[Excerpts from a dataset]
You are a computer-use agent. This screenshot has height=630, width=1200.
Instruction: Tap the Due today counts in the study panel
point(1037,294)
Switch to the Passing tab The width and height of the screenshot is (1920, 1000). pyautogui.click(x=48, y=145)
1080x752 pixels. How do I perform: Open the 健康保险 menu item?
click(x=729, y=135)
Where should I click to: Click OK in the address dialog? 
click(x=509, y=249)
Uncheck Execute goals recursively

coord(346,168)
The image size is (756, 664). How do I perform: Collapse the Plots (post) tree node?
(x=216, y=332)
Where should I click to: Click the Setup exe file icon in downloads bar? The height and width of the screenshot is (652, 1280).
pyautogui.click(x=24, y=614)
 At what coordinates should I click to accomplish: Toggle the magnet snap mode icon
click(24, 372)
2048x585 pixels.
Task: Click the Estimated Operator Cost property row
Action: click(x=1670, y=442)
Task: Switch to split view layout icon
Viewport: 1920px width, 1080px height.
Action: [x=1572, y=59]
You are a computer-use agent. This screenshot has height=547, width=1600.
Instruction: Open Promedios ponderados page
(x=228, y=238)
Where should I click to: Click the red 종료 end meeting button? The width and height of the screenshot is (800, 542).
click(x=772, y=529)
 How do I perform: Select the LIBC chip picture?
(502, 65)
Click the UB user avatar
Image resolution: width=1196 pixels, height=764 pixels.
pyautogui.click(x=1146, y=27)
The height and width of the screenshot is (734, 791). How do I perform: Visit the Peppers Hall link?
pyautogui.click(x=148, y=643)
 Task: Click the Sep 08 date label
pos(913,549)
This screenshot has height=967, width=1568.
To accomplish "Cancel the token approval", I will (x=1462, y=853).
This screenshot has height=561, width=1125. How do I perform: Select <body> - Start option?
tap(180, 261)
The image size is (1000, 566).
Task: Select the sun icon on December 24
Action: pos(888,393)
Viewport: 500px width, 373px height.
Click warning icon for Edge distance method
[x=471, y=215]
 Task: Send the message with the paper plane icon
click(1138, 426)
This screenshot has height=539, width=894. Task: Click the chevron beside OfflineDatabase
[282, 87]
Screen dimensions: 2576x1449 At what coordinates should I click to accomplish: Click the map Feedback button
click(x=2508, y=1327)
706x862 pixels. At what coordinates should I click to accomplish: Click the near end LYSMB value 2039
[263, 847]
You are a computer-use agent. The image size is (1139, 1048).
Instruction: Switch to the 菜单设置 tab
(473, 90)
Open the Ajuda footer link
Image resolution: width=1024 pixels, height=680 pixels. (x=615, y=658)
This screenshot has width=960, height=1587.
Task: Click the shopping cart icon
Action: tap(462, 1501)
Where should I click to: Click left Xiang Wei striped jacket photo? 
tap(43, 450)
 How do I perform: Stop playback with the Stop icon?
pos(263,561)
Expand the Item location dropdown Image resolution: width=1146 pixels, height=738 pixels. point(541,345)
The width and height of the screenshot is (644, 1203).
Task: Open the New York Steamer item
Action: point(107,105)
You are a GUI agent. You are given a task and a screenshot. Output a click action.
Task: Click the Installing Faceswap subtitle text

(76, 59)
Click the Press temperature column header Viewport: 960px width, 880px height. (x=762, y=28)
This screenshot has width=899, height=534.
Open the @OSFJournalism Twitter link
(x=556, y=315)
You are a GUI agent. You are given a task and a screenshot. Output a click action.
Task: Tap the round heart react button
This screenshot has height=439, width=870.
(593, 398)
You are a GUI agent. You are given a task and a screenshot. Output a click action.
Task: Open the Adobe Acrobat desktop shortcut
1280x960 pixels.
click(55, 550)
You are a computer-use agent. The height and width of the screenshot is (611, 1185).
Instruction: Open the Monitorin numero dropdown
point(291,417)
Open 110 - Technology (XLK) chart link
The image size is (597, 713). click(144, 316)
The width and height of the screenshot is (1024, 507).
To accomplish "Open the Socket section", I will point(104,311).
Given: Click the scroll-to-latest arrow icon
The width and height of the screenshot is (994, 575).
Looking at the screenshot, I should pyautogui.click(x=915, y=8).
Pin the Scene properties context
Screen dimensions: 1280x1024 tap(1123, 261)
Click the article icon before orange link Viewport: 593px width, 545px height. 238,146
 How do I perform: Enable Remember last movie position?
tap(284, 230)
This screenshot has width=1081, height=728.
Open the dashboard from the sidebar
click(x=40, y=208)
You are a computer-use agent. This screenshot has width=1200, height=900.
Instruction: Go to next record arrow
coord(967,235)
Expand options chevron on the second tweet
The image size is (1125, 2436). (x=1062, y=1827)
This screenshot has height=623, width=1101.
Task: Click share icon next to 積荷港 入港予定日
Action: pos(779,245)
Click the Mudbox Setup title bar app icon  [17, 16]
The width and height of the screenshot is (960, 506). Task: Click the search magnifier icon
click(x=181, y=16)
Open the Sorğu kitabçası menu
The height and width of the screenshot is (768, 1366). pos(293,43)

Required action:
Where a line of the records holds the word "computer", copy that line.

Answer to the problem:
You are a computer-use agent. This screenshot has height=630, width=1200.
You are a computer-use agent. This screenshot has height=547, width=1600.
You are a computer-use agent. The image size is (1139, 1048).
You are a computer-use agent. The height and width of the screenshot is (611, 1185).
You are a computer-use agent. This screenshot has width=1200, height=900.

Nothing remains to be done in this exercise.